0051: Lipid emulsions used in parenteral nutrition induce endothelial dysfunction in porcine coronary artery rings: role of oxidative stress and cyclooxygenase-derived vasoconstrictors

Abstract

Lipid emulsions are used to provide a source of calories and essential fatty acids for patients requiring parenteral nutrition. They have been associated with hypertriglyceridemia, hypercholesterolemia and metabolic stress, which may promote the development of endothelial dysfunction.
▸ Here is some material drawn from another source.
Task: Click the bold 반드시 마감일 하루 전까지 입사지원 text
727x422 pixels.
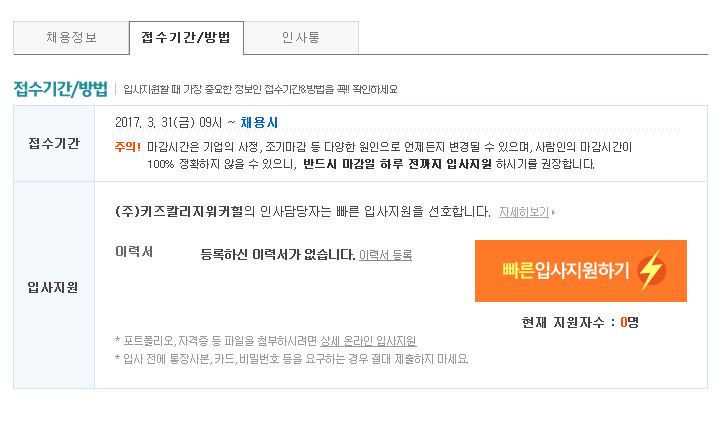Action: (x=397, y=164)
The aim of the present study was to determine the possibility that five different commercial lipid emulsions affect the endothelial function of coronary arteries, and, if so, to investigate the underlying mechanism. Porcine coronary arteries were incubated with lipid emulsions for 30 minutes before the determination of vascular reactivity in organ chambers and the level of oxidative stress using the redox-sensitive fluorescent dye dihydroethidium (DHE). Incubation of coronary artery rings with either Lipidem ® , Medialipid ® or Smoflipid ® (medium-chain triglycerides), but not with Intralipid ® or Clinoleic ® (long-chain triglycerides), significantly reduced the bradykinin- induced endothelium-dependent relaxations mediated by both nitric oxide (NO) and endothelium-dependent hyperpolarization (EDH). In contrast, Lipidem ® did not affect endothelium-independent relaxations to sodium nitroprusside. The endothelial dysfunction induced by Lipidem ® was significantly improved by indomethacin, a cyclooxygenase (COX) inhibitor, and by inhibitors of oxidative stress (N-acetylcysteine, superoxide dismutase, catalase) and transition metal chelating agents (neocuproine, L-histidine, desferoxamine). Lipidem ® markedly increased the vascular oxidative stress as indicated by increased DHE signal throughout the arterial wall. The present findings indicate that several but not all lipid emulsions induce an endothelial dysfunction in coronary artery rings, involving both blunted NO- and EDH-mediated relaxations. The Lipidem ® -induced endothelial dysfunction is associated with increased vascular oxidative stress and the formation of COX-derived vasoconstrictor prostanoids.